Selections via bitmap cand_type associated to each candidate when filling the trees on the Grid.

  • var_isstd: isstd: candidate selected by standard analysis cuts (subsample of the candidates stored in the tree)
  • var_ismcsignal: ismcsignal: MC true signal candidates
  • var_ismcprompt: ismcprompt: MC true prompt signal candidates
  • var_ismcfd: ismcfd: MC true feed-down signal candidates
  • var_ismcbkg: ismcbkg: MC background candidates
  • isstd : [[0],[]]: candidate selected by standard analysis cuts (subsample of the candidates stored in the tree). Selection performed checking the single bits of "cand_type"
  • ismcsignal: [[1],[5]]: MC true signal candidates. Selection performed checking the single bits of "cand_type"
  • ismcprompt: [[1,3],[5]]: MC true prompt signal candidates. Selection performed checking the single bits of "cand_type"
  • ismcfd: [[1,4],[5]]: MC true feed-down signal candidates. Selection performed checking the single bits of "cand_type"
  • ismcbkg: [[2],[]]: MC background candidates.

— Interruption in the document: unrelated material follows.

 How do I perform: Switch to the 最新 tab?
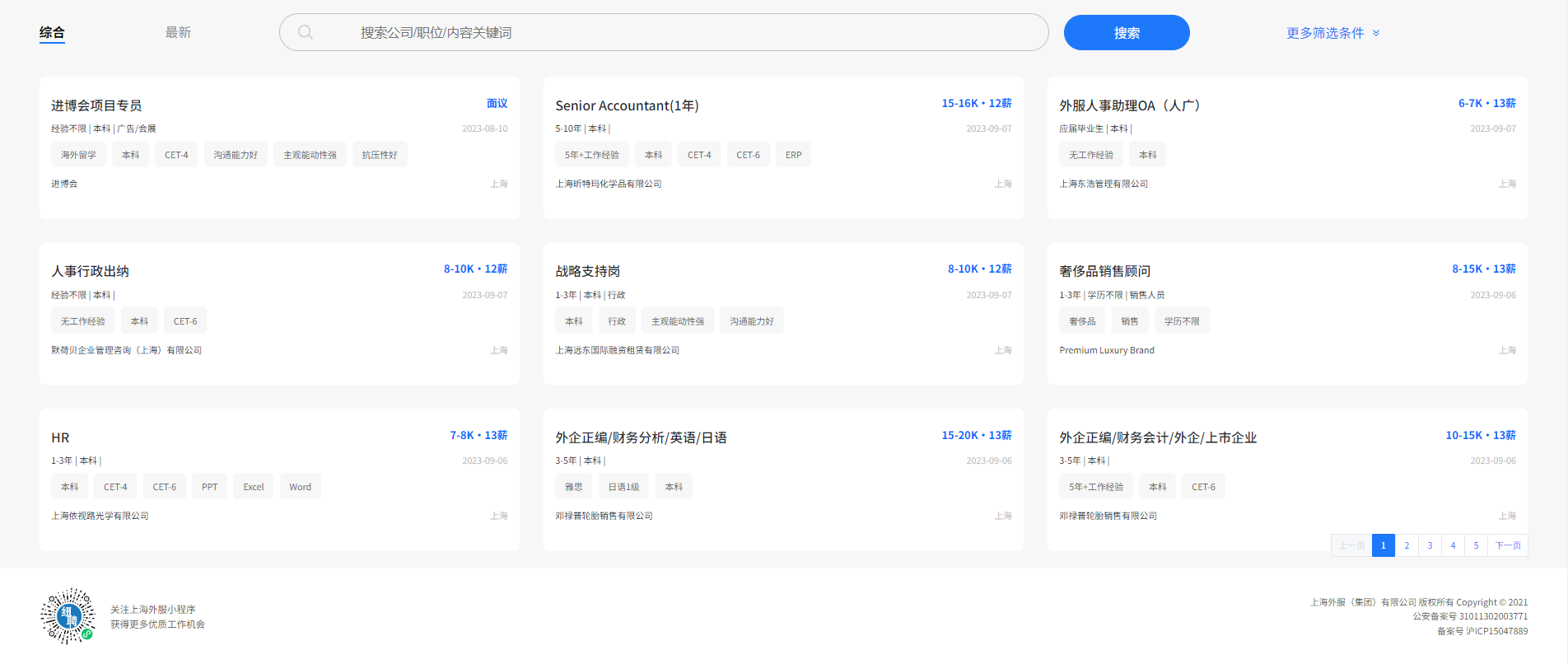[x=178, y=33]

Selection performed checking the single bits of "cand_type"
  variables:
    var_all: [cos_t_star, dca_K0s, signd0, imp_par_K0s, d_len_K0s, armenteros_K0s, ctau_K0s,
              cos_p_K0s, pt_prong0, pt_prong1, pt_prong2, imp_par_prong0, imp_par_prong1, imp_par_prong2,
              inv_mass, pt_cand, phi_cand, eta_cand, inv_mass_K0s, pt_K0s, cand_type, y_cand,
              run_number, ev_id, nsigTPC_Pr_0, nsigTOF_Pr_0,
              spdhits_prong0, spdhits_prong1, spdhits_prong2,
              pt_jet, eta_jet, phi_jet, delta_eta_jet, delta_phi_jet, delta_r_jet,
              pt_gen_jet, eta_gen_jet, phi_gen_jet, delta_eta_gen_jet, delta_phi_gen_jet, delta_r_gen_jet, pt_gen_cand]
    var_evt:
      data: [centrality, z_vtx_reco, n_vtx_contributors, n_tracks, is_ev_rej, run_number,
              ev_id, n_tracklets,V0Amult, trigger_hasbit_INT7, trigger_hasbit_HighMultSPD,
              trigger_hasbit_HighMultV0, trigger_hasclass_INT7, trigger_hasclass_HighMultSPD,
              trigger_hasclass_HighMultV0, n_tracklets_corr, v0m, v0m_eq, v0m_corr, v0m_eq_corr]

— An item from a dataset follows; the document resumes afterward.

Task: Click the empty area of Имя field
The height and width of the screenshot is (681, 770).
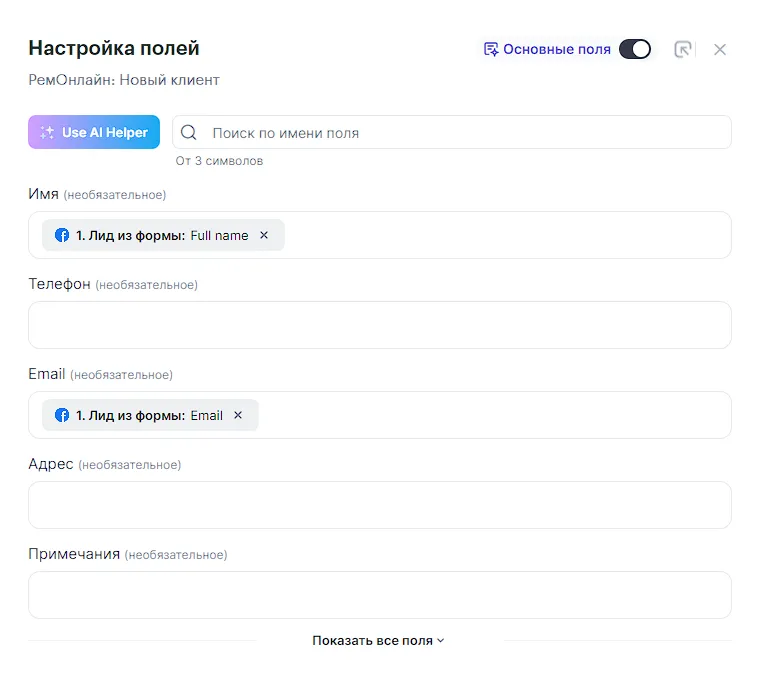Action: [500, 235]
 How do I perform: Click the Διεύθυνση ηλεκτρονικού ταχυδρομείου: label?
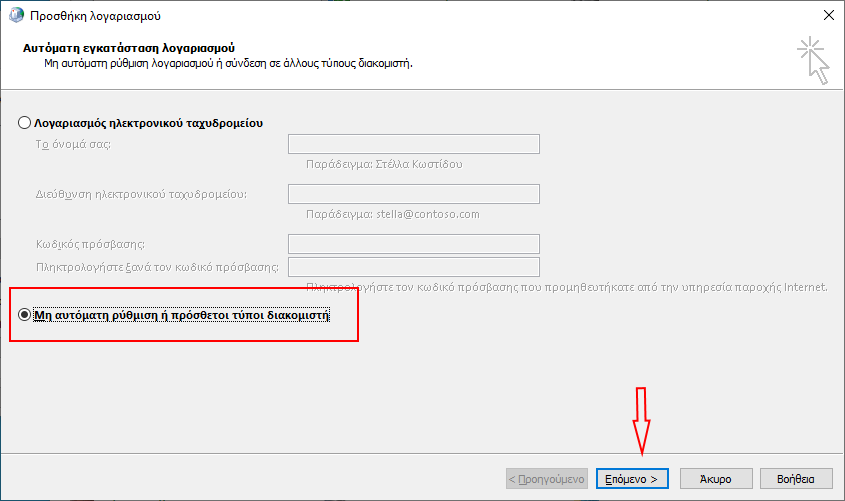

      mc: [z_vtx_gen, centrality, z_vtx_reco, n_vtx_contributors, n_tracks, is_ev_rej, run_number,
              ev_id, n_tracklets, V0Amult, trigger_hasbit_INT7, trigger_hasbit_HighMultSPD,
              trigger_hasbit_HighMultV0, trigger_hasclass_INT7, trigger_hasclass_HighMultSPD,
              trigger_hasclass_HighMultV0, n_tracklets_corr, v0m, v0m_eq, v0m_corr, v0m_eq_corr,
              mult_gen, mult_gen_v0a, mult_gen_v0c]
    var_gen: [y_cand, pt_cand, eta_cand, phi_cand, cand_type, pt_jet, eta_jet, phi_jet, delta_eta_jet, delta_phi_jet, delta_r_jet, run_number, ev_id]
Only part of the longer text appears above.